This exercise asks for the whole listing to be restated exactly.
[Start of section]
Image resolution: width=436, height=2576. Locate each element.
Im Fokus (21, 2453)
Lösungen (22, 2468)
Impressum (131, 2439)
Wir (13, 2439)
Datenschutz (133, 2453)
[End of section]
◆ Output of the task
Image resolution: width=436, height=2576. Locate each element.
Im Fokus (21, 2453)
Lösungen (22, 2468)
Impressum (131, 2439)
Wir (13, 2439)
Datenschutz (133, 2453)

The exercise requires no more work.